Witherspoon backs bracelet sales for UN women fund
today Mar 5, 2008
By Patrick Worsnip
UNITED NATIONS (Reuters) - Sales of a bracelet will go towards a U.N. fund to combat violence against women under a plan announced on Tuesday by the United Nations, the Avon cosmetics company and movie star Reese Witherspoon.
Avon Products, the world's biggest direct seller of cosmetics, has pledged to match the first $500,000 (252,000 pounds) in sales of the bracelet to benefit the fund aimed at ending a problem activists say affects one woman in three worldwide.
Witherspoon showed off the "women's empowerment bracelet" at a U.N. news conference, saying its clasp in the shape of the infinity symbol -- a horizontal figure of eight -- represented "a future without limitations for all women."
Joanne Sandler, head of the U.N. women's agency UNIFEM, said the public-private partnership -- a model favoured by Secretary-General Ban Ki-moon -- would bring "badly needed resources" to the U.N. Trust Fund to End Violence against Women.
Describing violence against women as a "hidden pandemic," Sandler told the news conference that in the United States alone lost productivity and earnings due to violence by domestic partners cost almost $1.8 billion a year.
The bracelets will cost $3 and be sold by Avon's network of 5.4 million sales representatives around the world, primarily women who run home-based businesses.

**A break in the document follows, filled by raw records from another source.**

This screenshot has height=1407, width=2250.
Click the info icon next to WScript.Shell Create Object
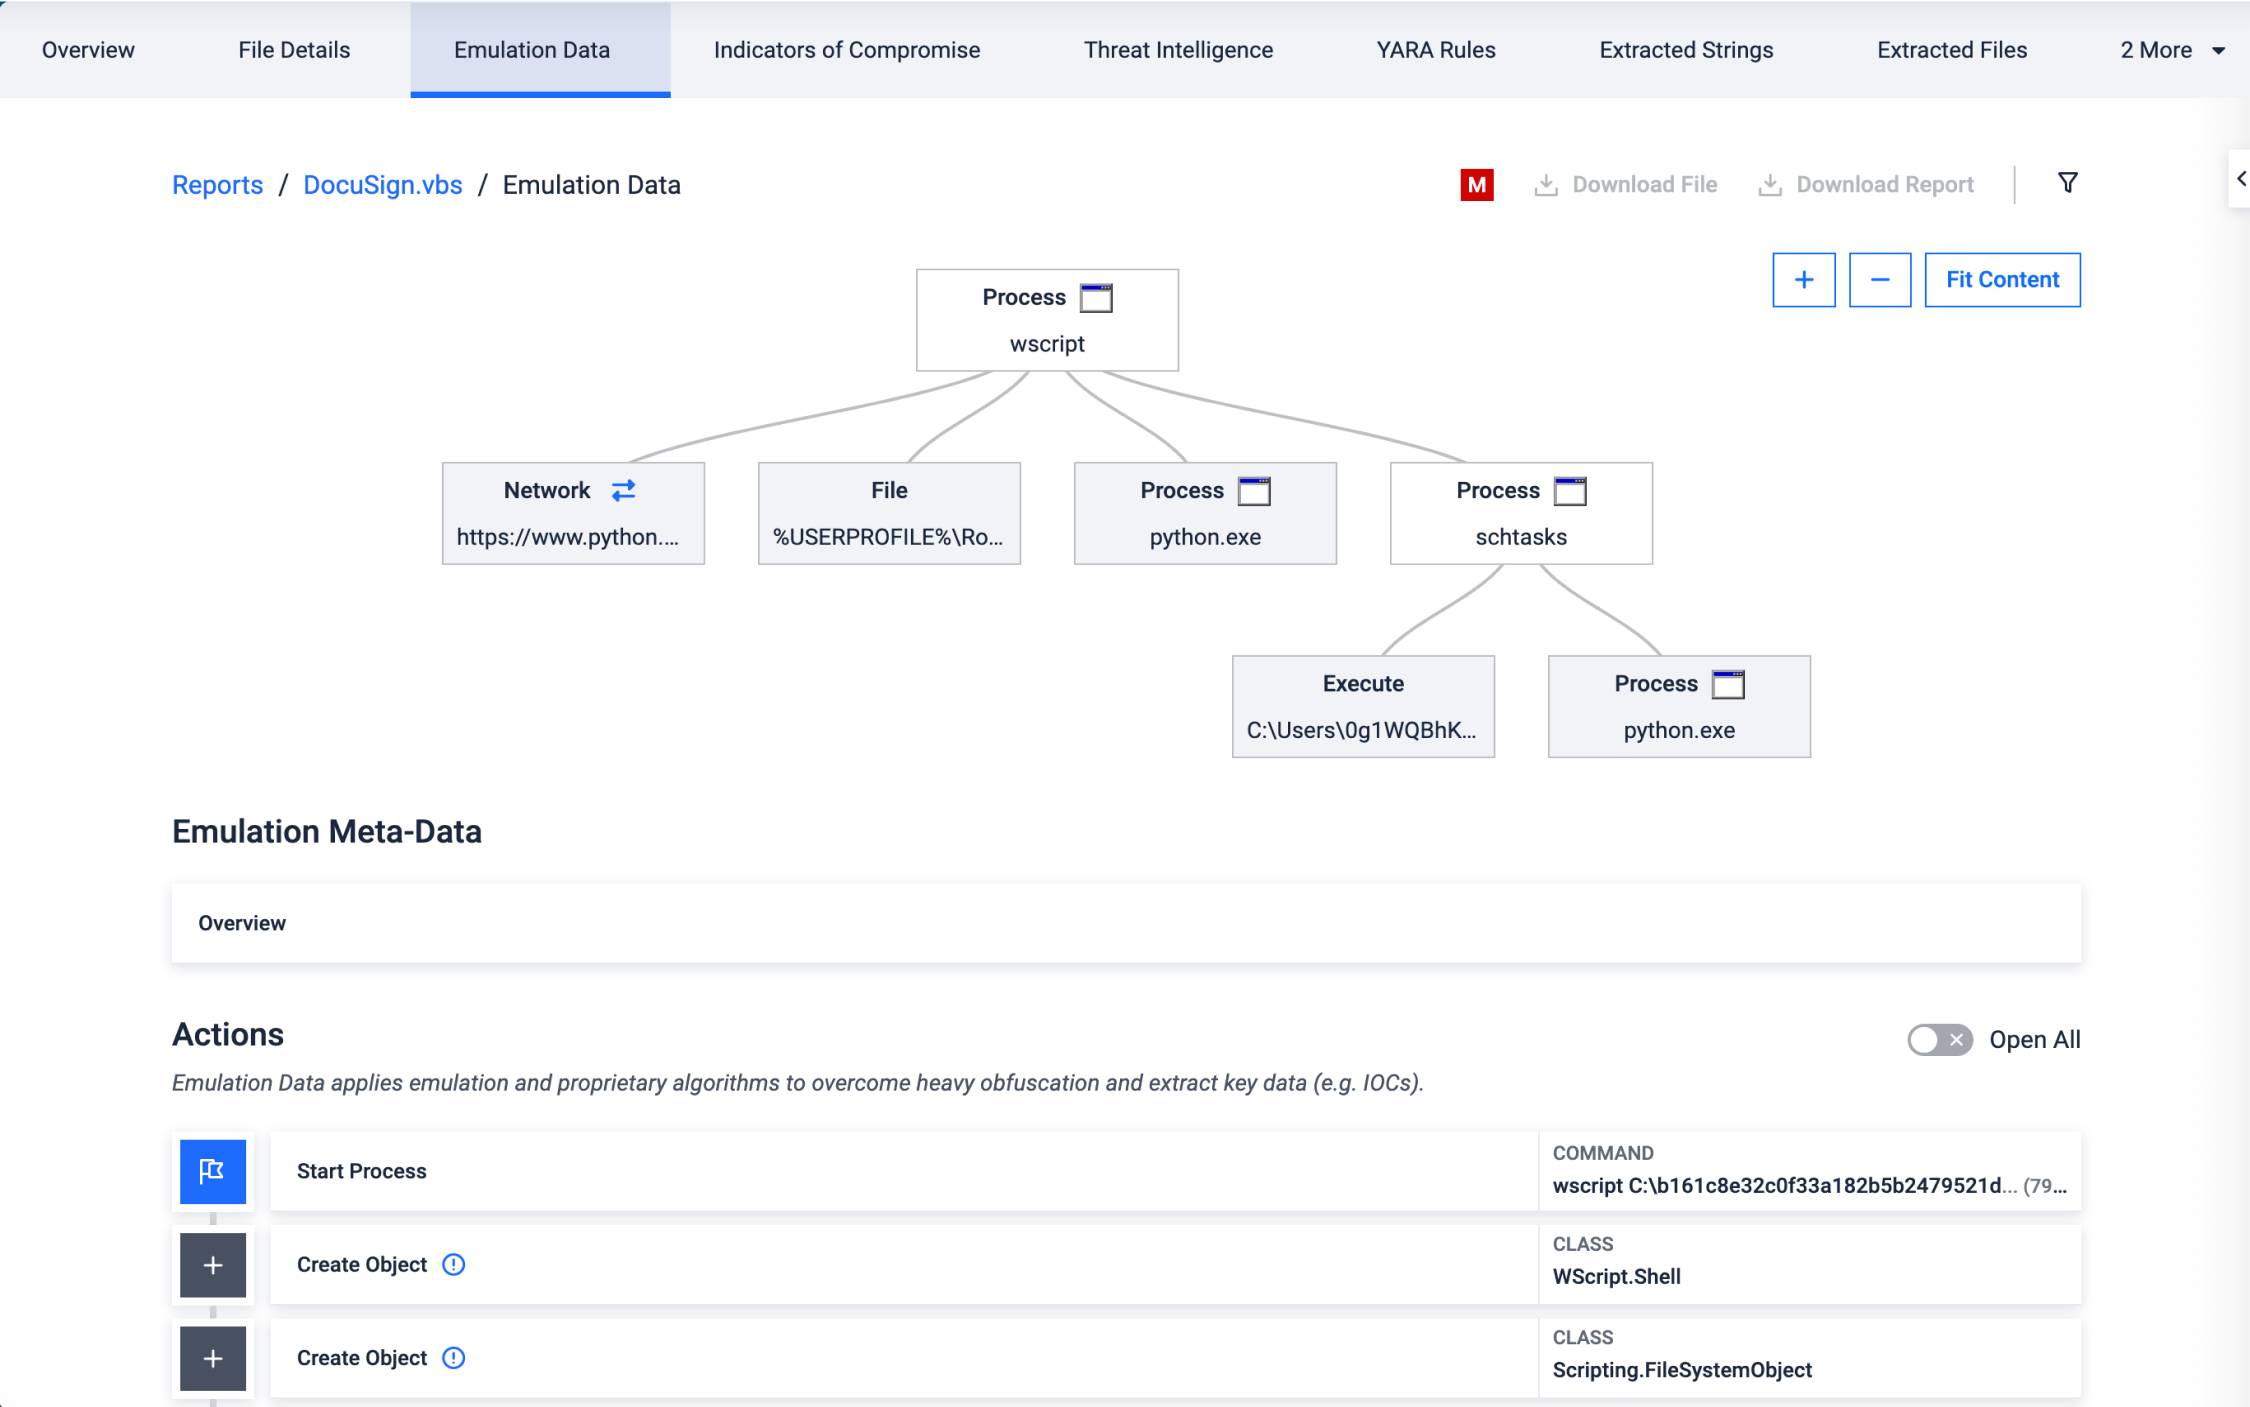(453, 1265)
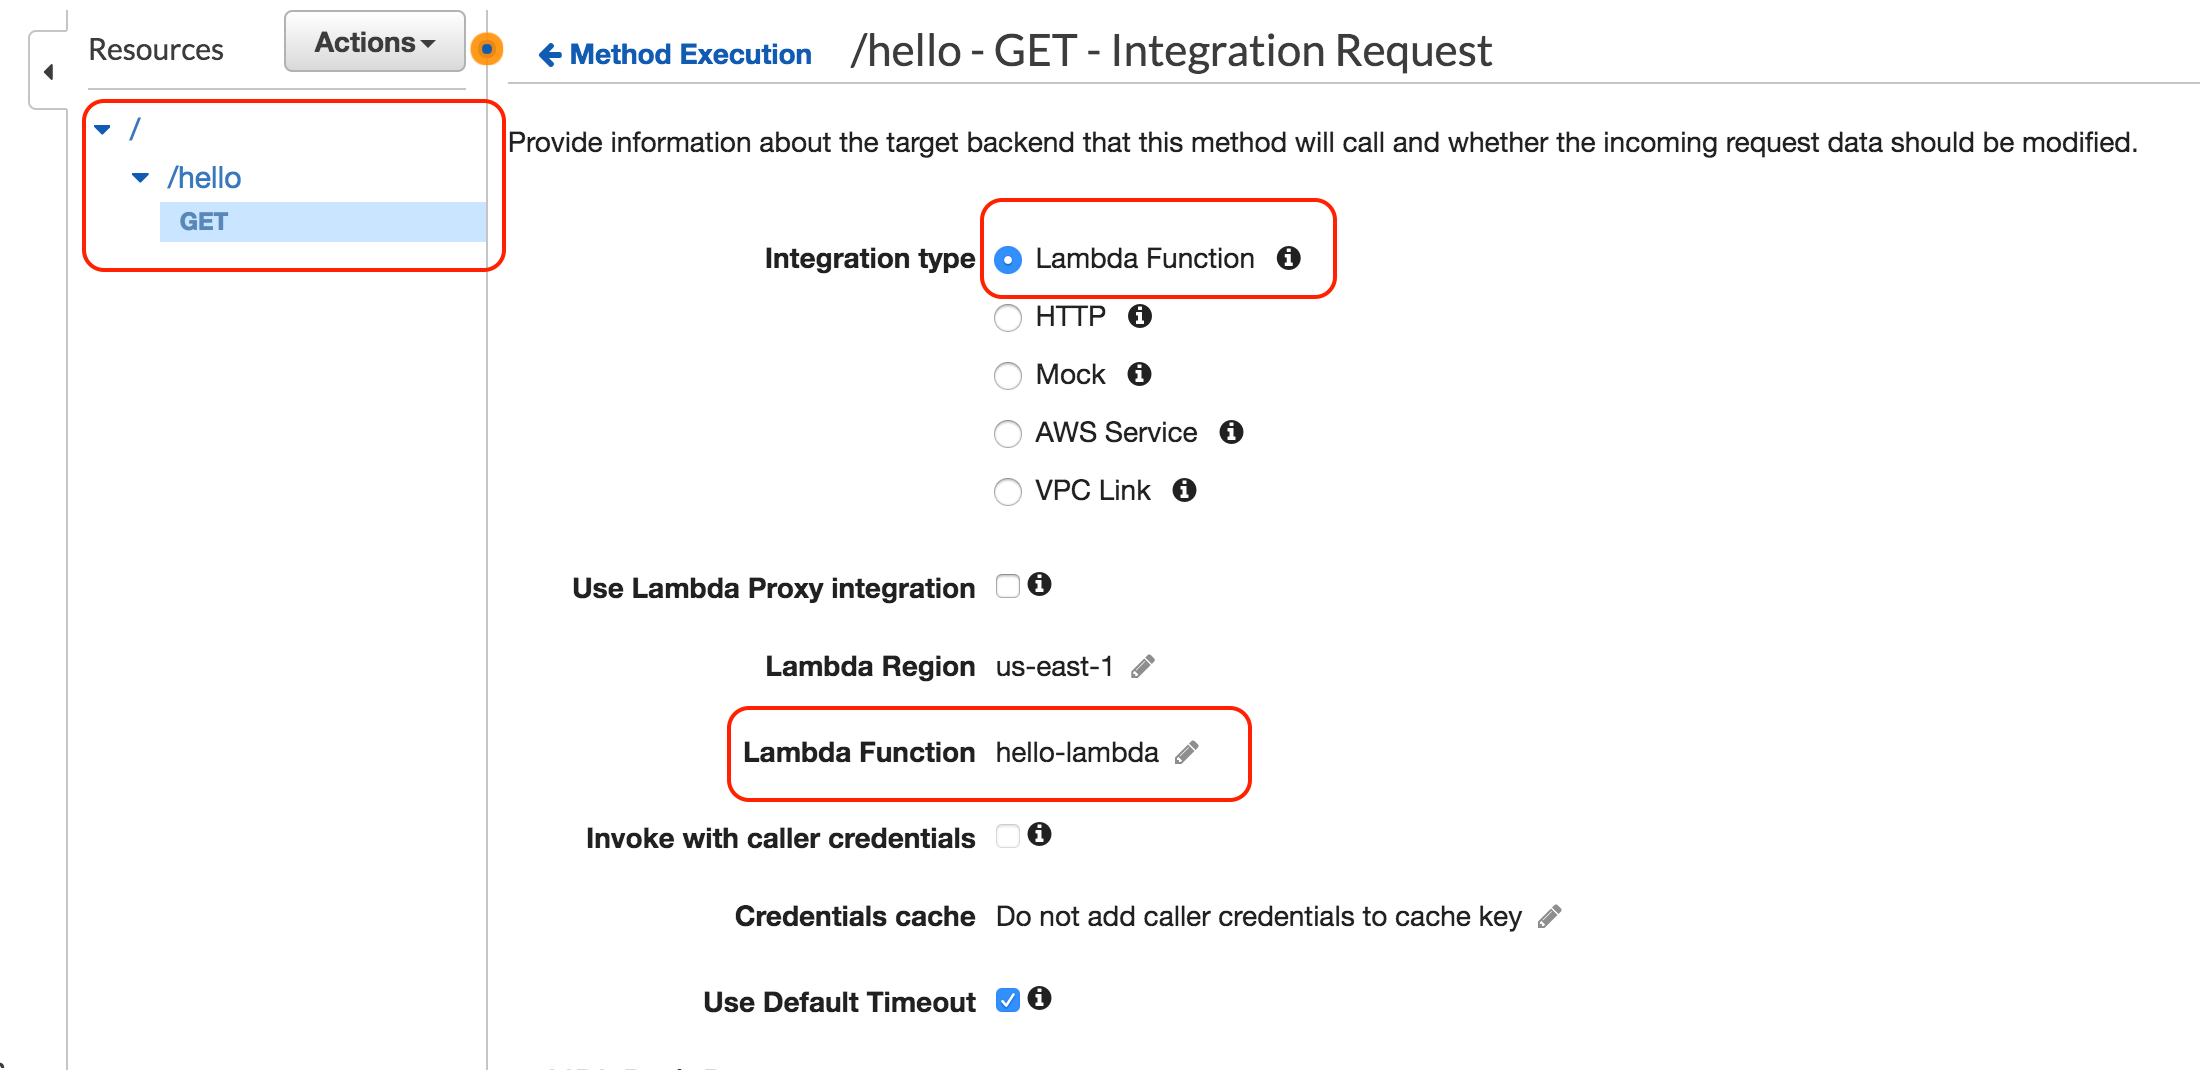This screenshot has height=1070, width=2200.
Task: Collapse the Resources side panel arrow
Action: (48, 72)
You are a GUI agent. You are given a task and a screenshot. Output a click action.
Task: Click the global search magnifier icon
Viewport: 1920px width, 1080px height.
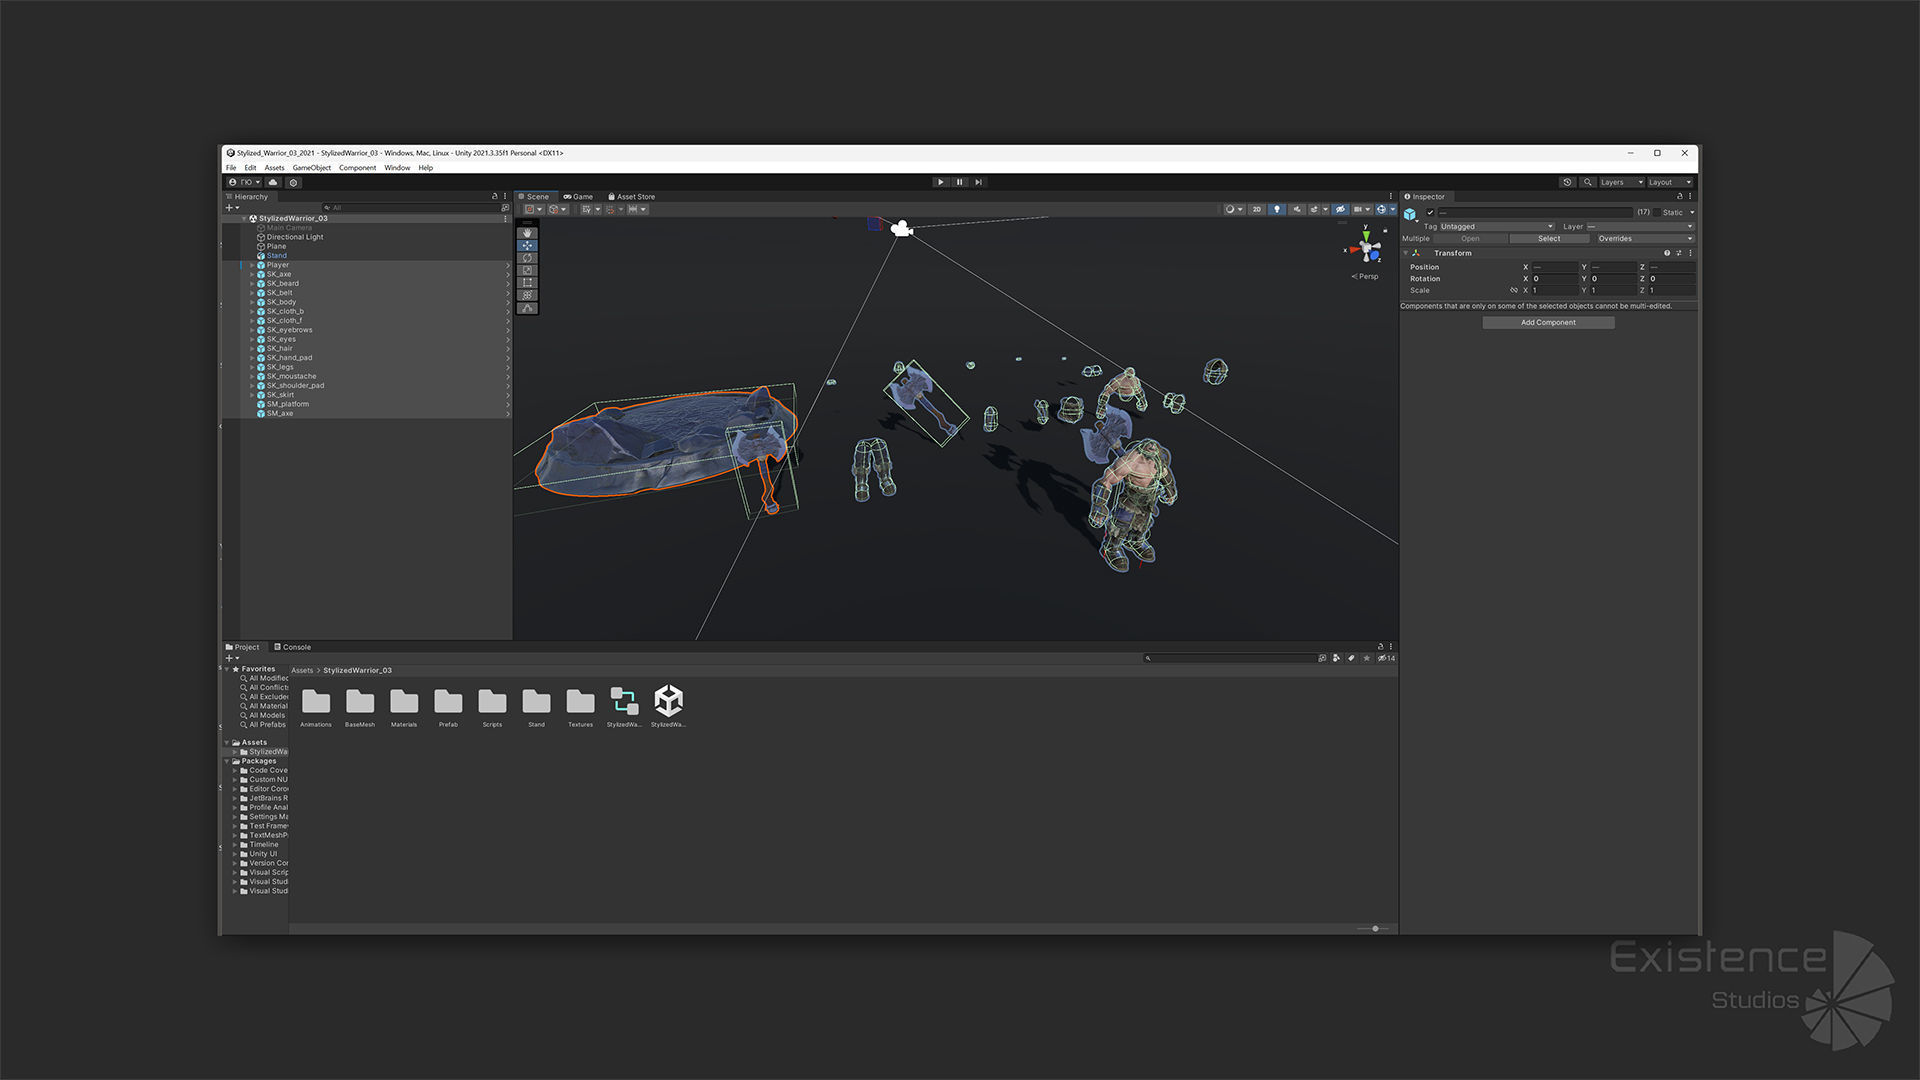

Avon chief executive Andrea Jung said the money raised would help UNIFEM improve implementation around the world of laws and policies dealing with violence against women.
Past efforts have included grants to help India's legal system implement a new domestic violence law and to assist the Rwandan government to establish a special police unit to investigate cases of violence.
Witherspoon, 31, who won a best actress Oscar playing country singer June Carter in "Walk the Line" but is a producer of her latest movie "Penelope", said she hoped to "use my recognisability for a cause that I think is very important".
Asked about violence against women portrayed in Hollywood, she said her response was to "really depict women that I see socially, women who are strong and accomplished and self-respecting".
She left it to Jung and Sandler to answer a reporter who asked whether Western cosmetics and the way Witherspoon herself was dressed -- she was wearing a short-sleeved, v-necked black dress -- might alienate people in conservative countries.
"People like Reese Witherspoon have such a powerful message, such a powerful resonance with so many women and men that actually one kind of transcends, I think, that issue," Sandler said.